■ WHAT IS REQUIRED
If a line in the records below contains the word "Track", return that line.

%%

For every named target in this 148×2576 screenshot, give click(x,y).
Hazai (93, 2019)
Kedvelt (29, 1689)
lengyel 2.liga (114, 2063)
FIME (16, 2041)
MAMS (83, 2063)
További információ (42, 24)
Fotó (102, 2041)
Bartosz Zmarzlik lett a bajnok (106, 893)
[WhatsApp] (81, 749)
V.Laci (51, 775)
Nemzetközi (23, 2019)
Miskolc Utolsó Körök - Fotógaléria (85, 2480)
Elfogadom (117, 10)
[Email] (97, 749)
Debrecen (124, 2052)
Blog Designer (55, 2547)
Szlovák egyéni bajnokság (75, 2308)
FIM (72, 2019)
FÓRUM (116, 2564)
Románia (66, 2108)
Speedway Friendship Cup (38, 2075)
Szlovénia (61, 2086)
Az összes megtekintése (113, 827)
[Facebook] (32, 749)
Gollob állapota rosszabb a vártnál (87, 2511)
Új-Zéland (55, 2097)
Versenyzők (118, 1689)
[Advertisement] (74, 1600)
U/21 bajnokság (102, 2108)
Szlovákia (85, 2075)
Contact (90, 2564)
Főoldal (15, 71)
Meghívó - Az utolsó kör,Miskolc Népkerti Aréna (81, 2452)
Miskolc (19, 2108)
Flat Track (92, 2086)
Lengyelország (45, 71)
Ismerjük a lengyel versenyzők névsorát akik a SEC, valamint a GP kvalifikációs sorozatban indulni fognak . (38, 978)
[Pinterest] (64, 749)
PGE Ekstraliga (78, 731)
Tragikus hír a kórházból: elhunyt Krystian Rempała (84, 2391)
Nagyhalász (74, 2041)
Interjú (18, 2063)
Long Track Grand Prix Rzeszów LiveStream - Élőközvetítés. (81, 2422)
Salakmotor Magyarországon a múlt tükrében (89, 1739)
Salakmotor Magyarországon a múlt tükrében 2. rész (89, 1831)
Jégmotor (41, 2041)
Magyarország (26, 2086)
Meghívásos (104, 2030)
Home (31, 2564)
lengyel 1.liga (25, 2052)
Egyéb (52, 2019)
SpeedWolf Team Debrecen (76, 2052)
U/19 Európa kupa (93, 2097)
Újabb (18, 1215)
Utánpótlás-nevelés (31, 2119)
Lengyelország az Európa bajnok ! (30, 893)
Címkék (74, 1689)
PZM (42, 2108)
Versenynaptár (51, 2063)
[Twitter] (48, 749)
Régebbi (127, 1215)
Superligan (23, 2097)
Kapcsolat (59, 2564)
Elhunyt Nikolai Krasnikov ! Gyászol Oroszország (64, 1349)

%%

■ SOLUTION
Flat Track (92, 2086)
Long Track Grand Prix Rzeszów LiveStream - Élőközvetítés. (81, 2422)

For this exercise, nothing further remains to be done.